Task details →
Go through all the entries below, replacing each "screenshot" with "screen capture" and leaving all other wording unchanged. Omit the pictures from what you give back.

..........

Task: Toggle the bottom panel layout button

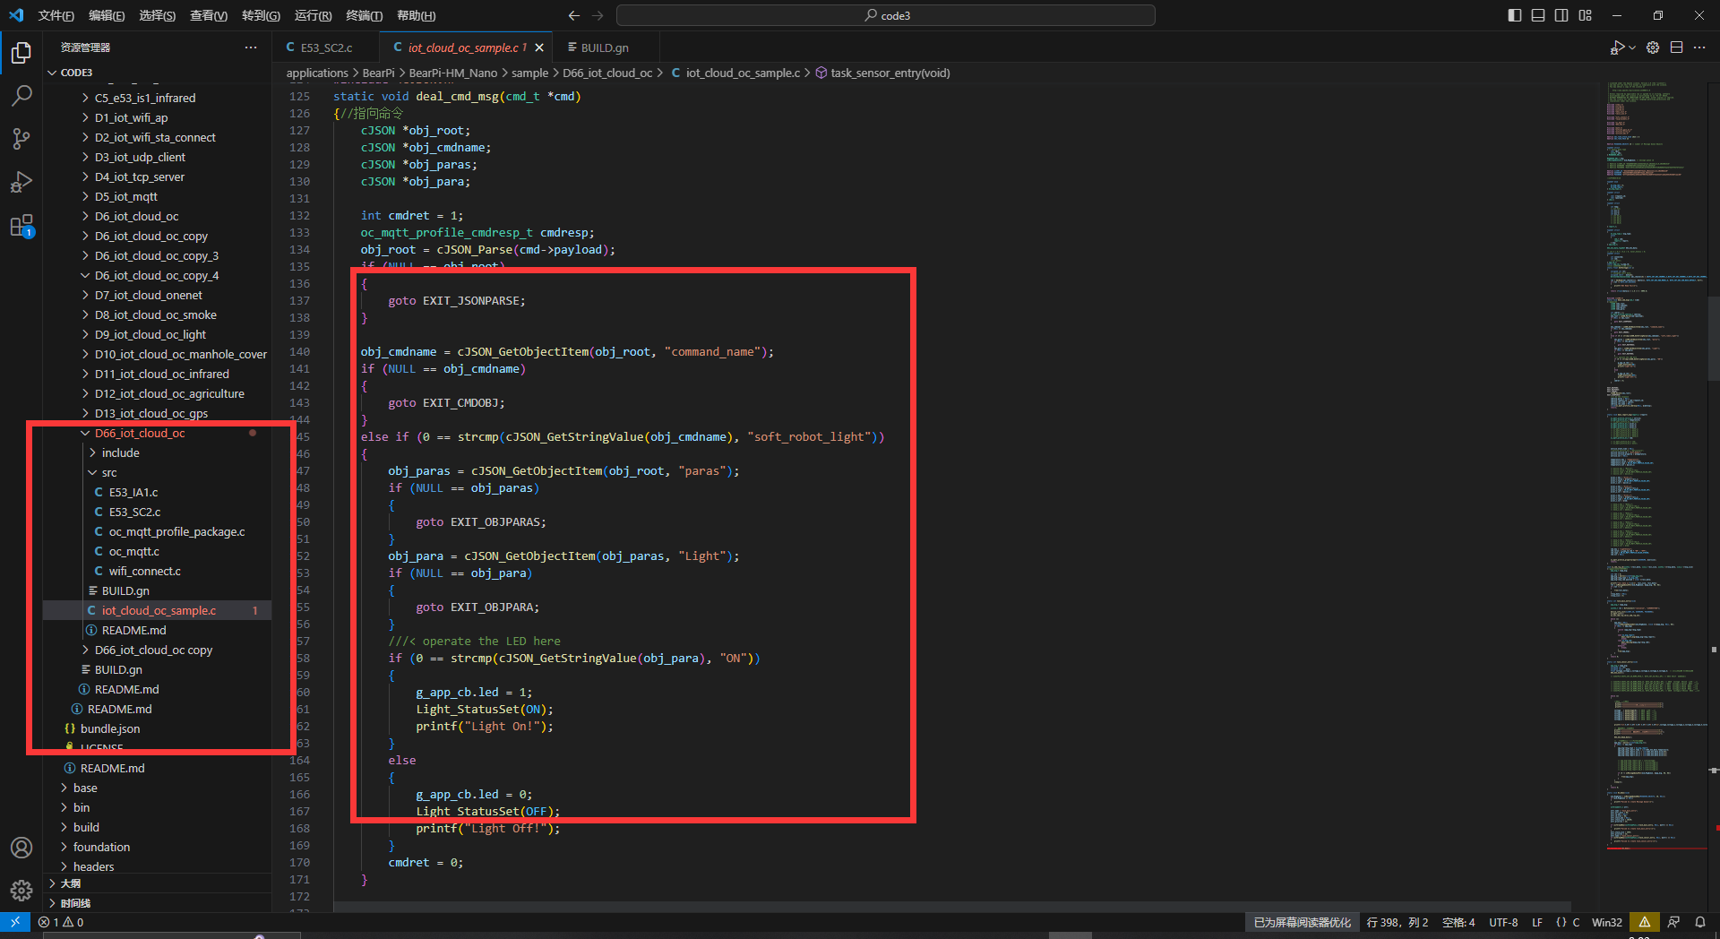Action: point(1538,15)
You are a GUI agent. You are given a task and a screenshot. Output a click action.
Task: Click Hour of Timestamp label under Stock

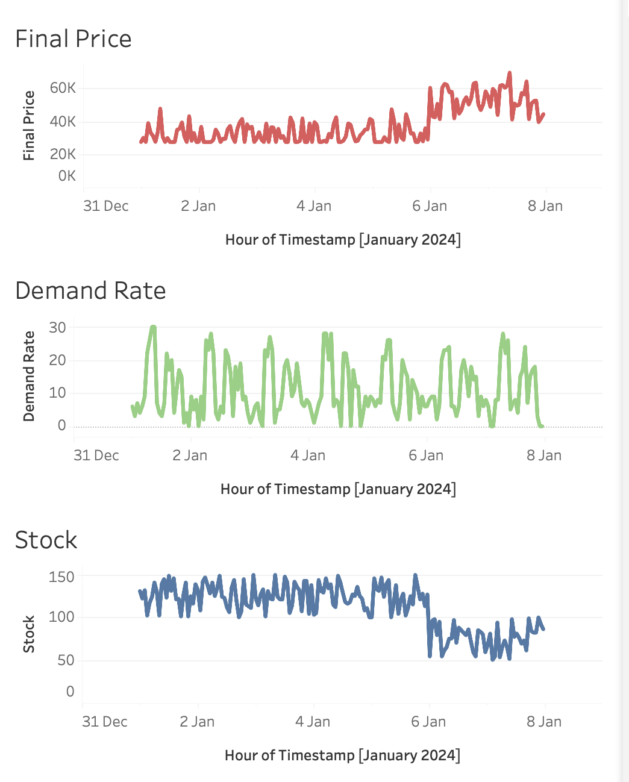(x=343, y=755)
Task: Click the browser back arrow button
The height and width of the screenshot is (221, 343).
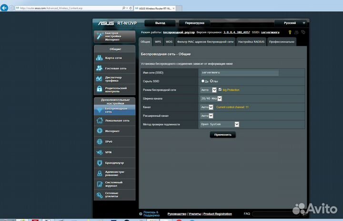Action: pyautogui.click(x=6, y=9)
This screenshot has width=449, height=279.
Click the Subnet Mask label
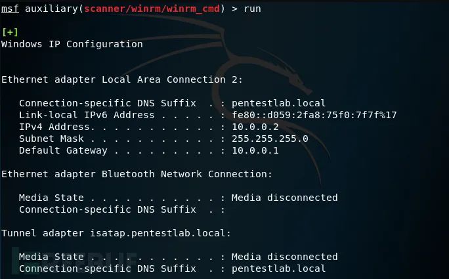coord(52,139)
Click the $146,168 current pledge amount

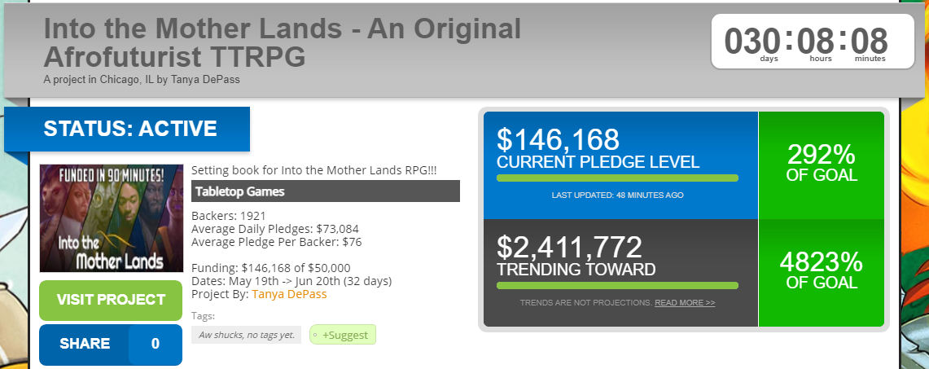tap(559, 139)
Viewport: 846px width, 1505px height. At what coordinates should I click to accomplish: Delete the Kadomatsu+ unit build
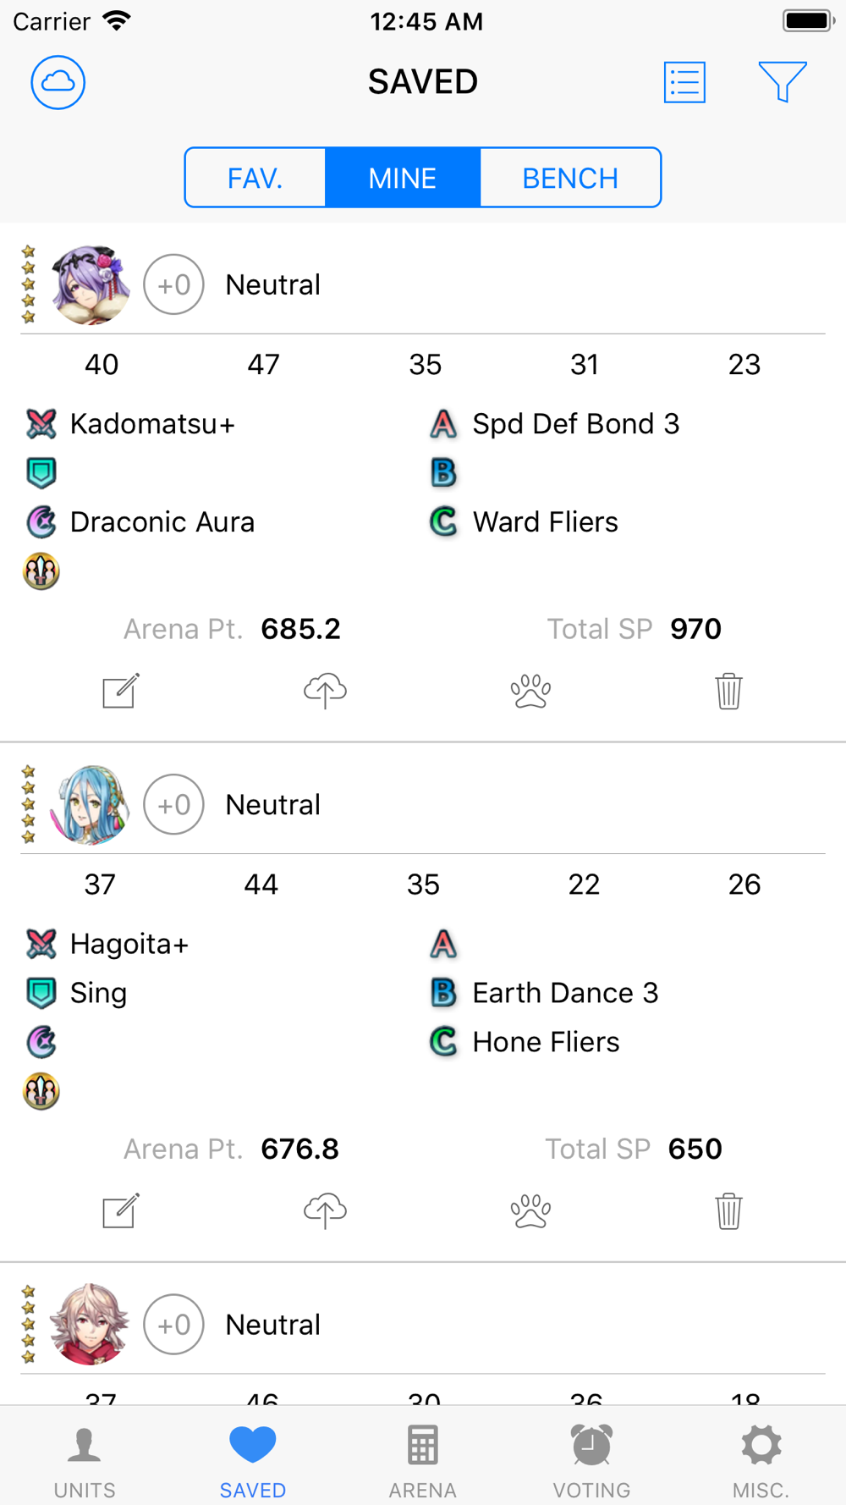click(x=728, y=691)
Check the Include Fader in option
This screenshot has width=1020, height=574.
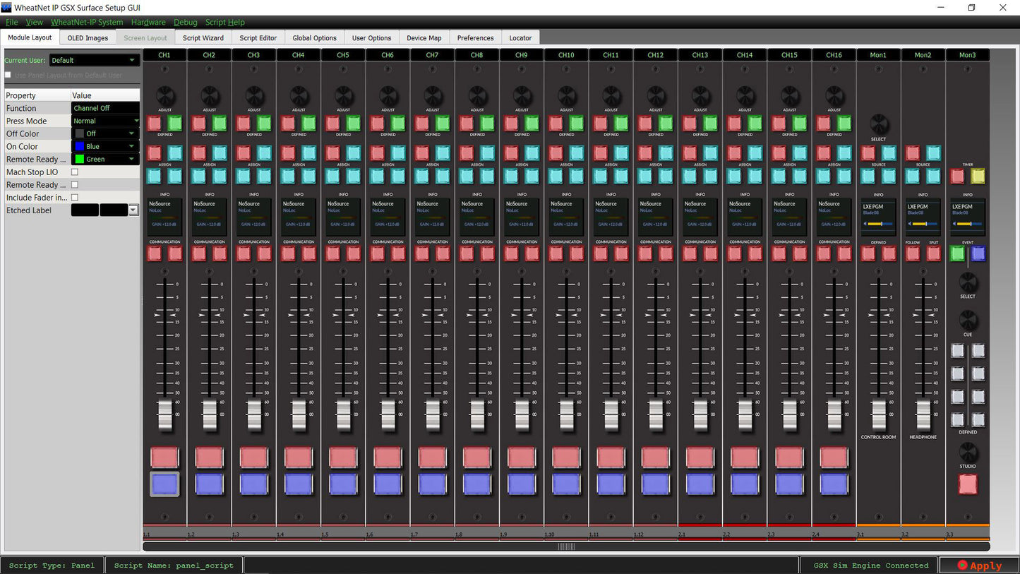coord(75,198)
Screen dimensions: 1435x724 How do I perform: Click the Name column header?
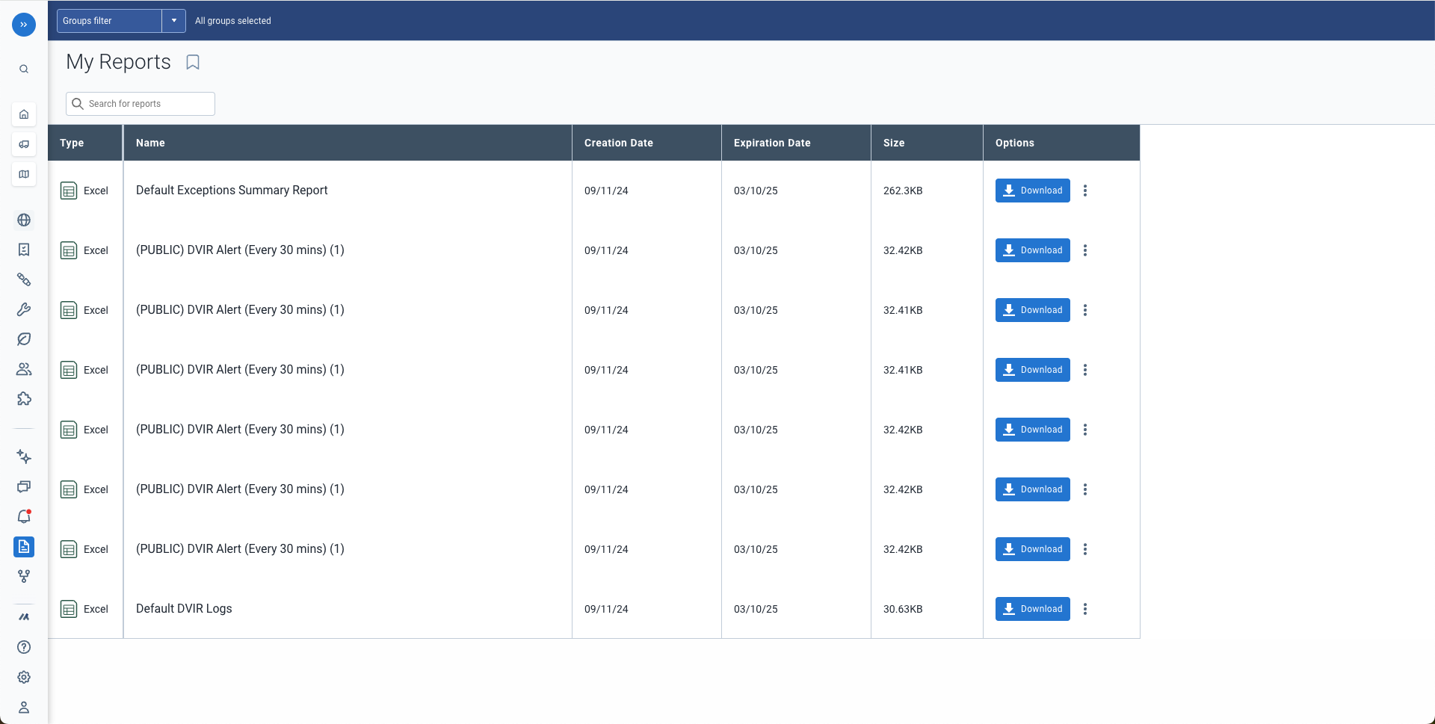coord(150,143)
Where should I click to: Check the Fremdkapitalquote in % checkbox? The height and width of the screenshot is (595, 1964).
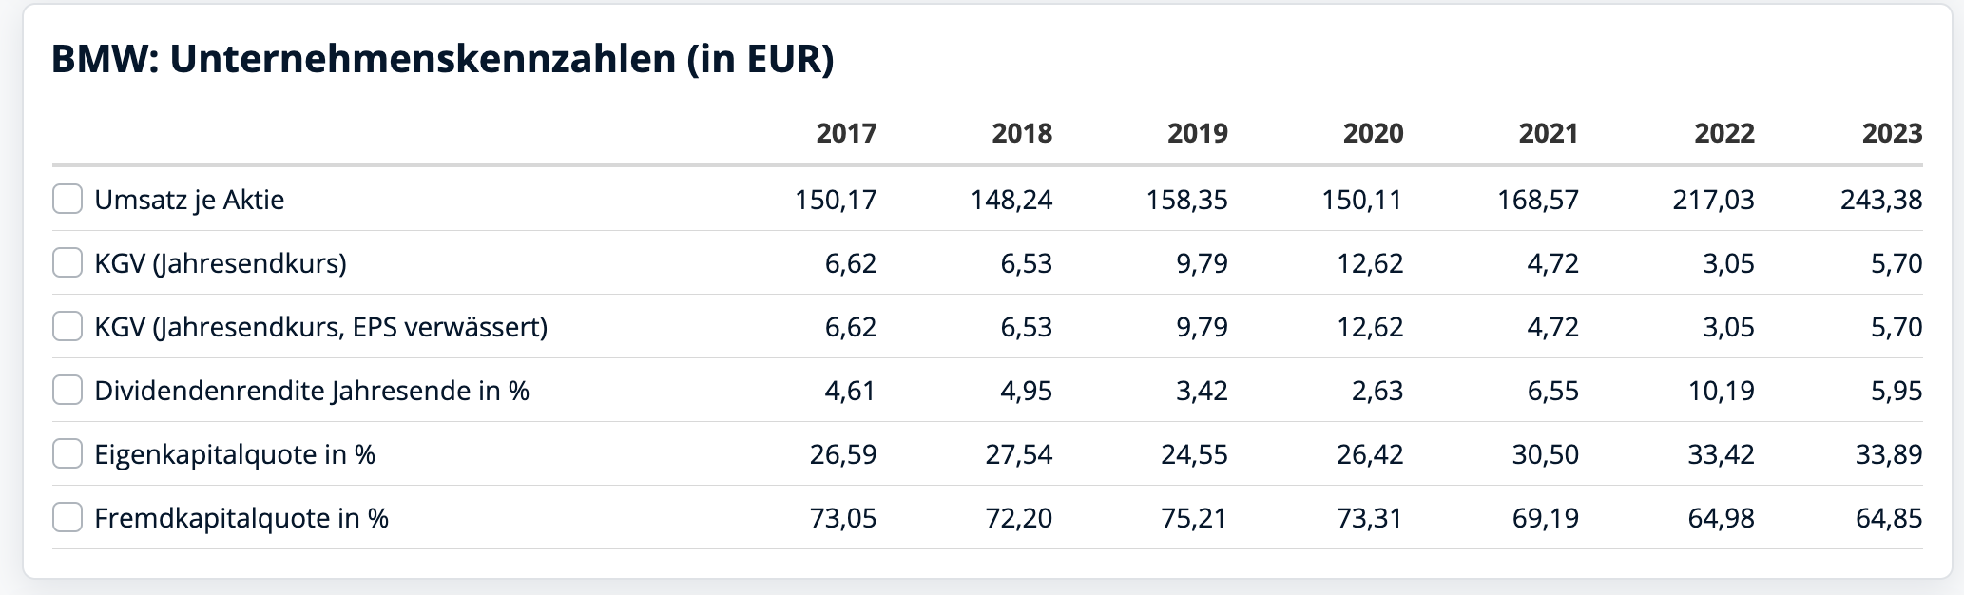pyautogui.click(x=67, y=518)
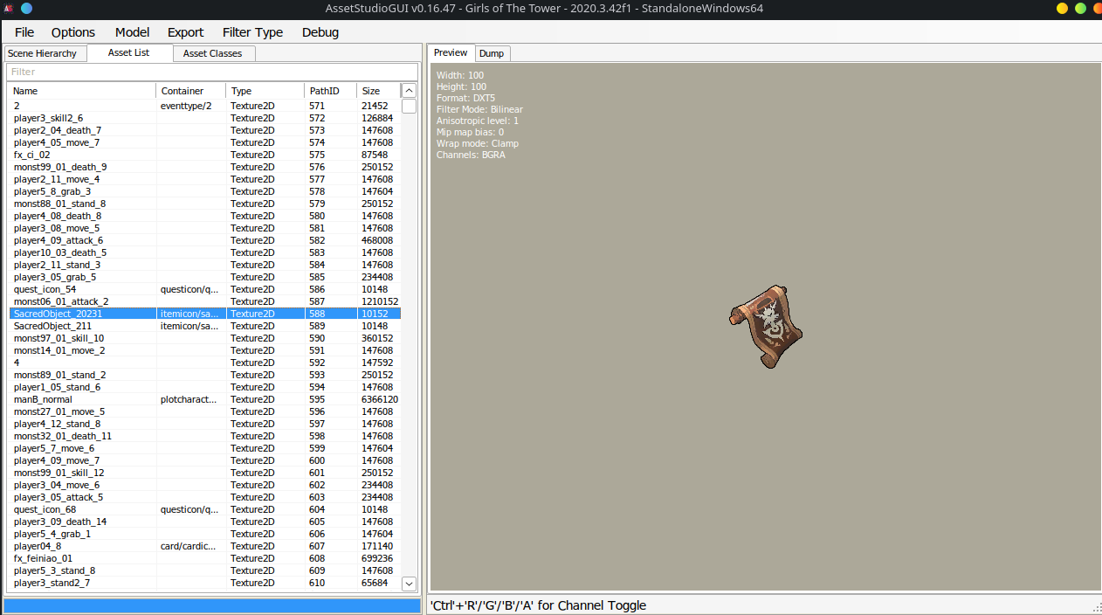Open the Options menu
Image resolution: width=1102 pixels, height=615 pixels.
73,32
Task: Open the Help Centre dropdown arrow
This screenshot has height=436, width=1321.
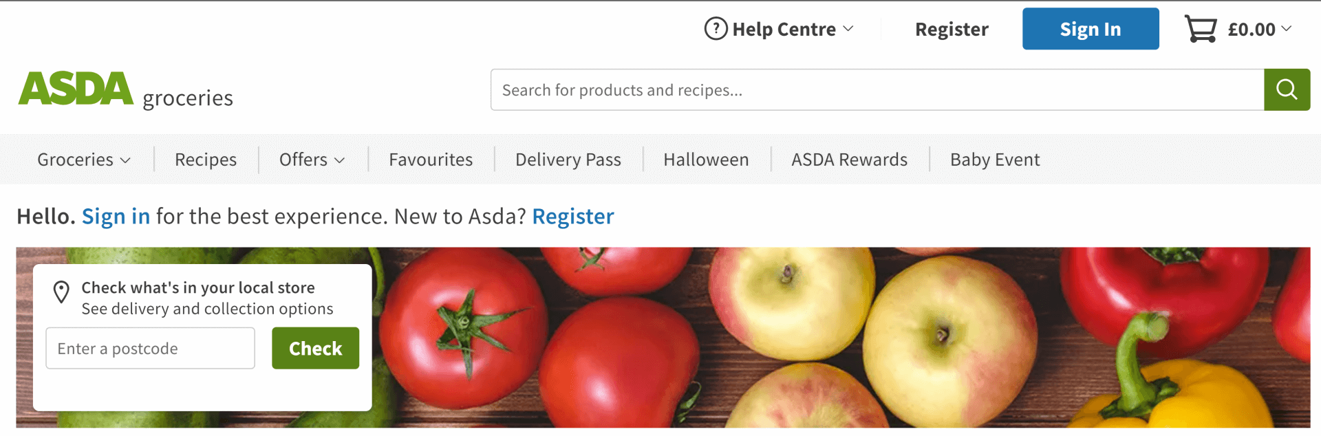Action: click(848, 29)
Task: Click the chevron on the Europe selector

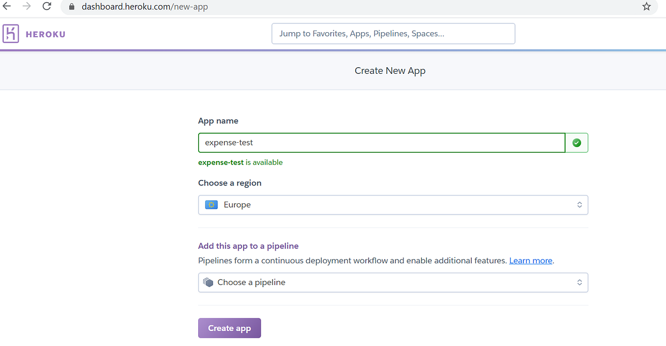Action: click(x=580, y=204)
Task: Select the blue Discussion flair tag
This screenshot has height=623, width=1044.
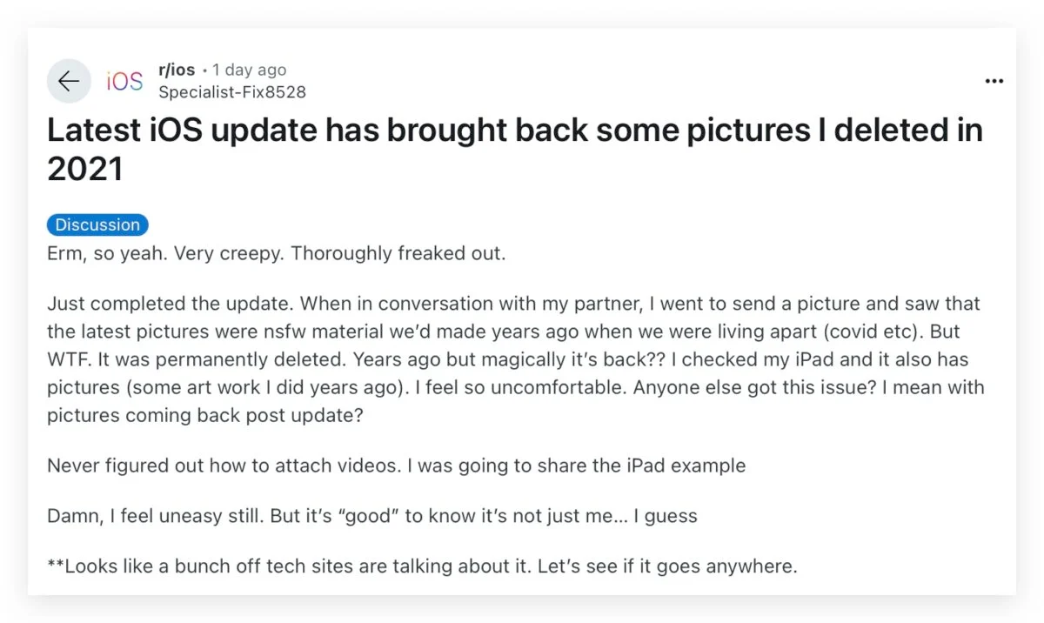Action: pyautogui.click(x=97, y=224)
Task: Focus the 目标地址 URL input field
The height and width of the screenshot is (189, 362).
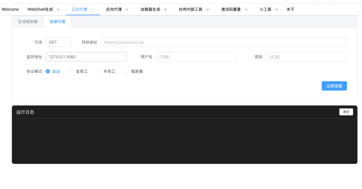Action: [x=224, y=42]
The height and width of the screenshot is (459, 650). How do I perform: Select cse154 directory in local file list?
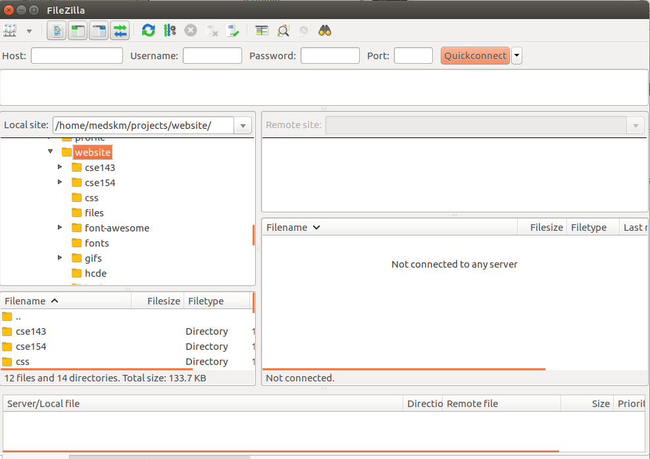coord(31,347)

..........

Result for this exercise →
Task: Toggle the bottom panel layout button

Action: point(1538,15)
You are a GUI agent. You are given a task and a screen capture. Output a click action.
Task: Click Hour of Timestamp label under Stock

(x=343, y=755)
Task: Click the browser back arrow button
The height and width of the screen capture is (221, 343).
Action: pyautogui.click(x=6, y=9)
This screen capture has width=449, height=279.
Click the Subnet Mask label
coord(52,139)
Click the $146,168 current pledge amount

tap(559, 139)
Viewport: 846px width, 1505px height. At what coordinates should I click to accomplish: Delete the Kadomatsu+ unit build
click(x=728, y=691)
Check the Include Fader in option
This screen capture has width=1020, height=574.
coord(75,198)
Screen dimensions: 1435x724 How do I perform: Click the Name column header?
coord(150,143)
Where should I click to: Check the Fremdkapitalquote in % checkbox? The height and width of the screen capture is (595, 1964).
pyautogui.click(x=67, y=518)
Open the Options menu
Image resolution: width=1102 pixels, height=615 pixels.
73,32
Task: Open the Help Centre dropdown arrow
This screen capture has height=436, width=1321.
Action: click(848, 29)
Task: Click the chevron on the Europe selector

Action: click(x=580, y=204)
Task: Select the blue Discussion flair tag
This screen capture has height=623, width=1044.
Action: pyautogui.click(x=97, y=224)
Task: Focus the 目标地址 URL input field
The height and width of the screen capture is (189, 362).
Action: [x=224, y=42]
The height and width of the screen capture is (459, 650). How do I perform: Select cse154 directory in local file list?
coord(31,347)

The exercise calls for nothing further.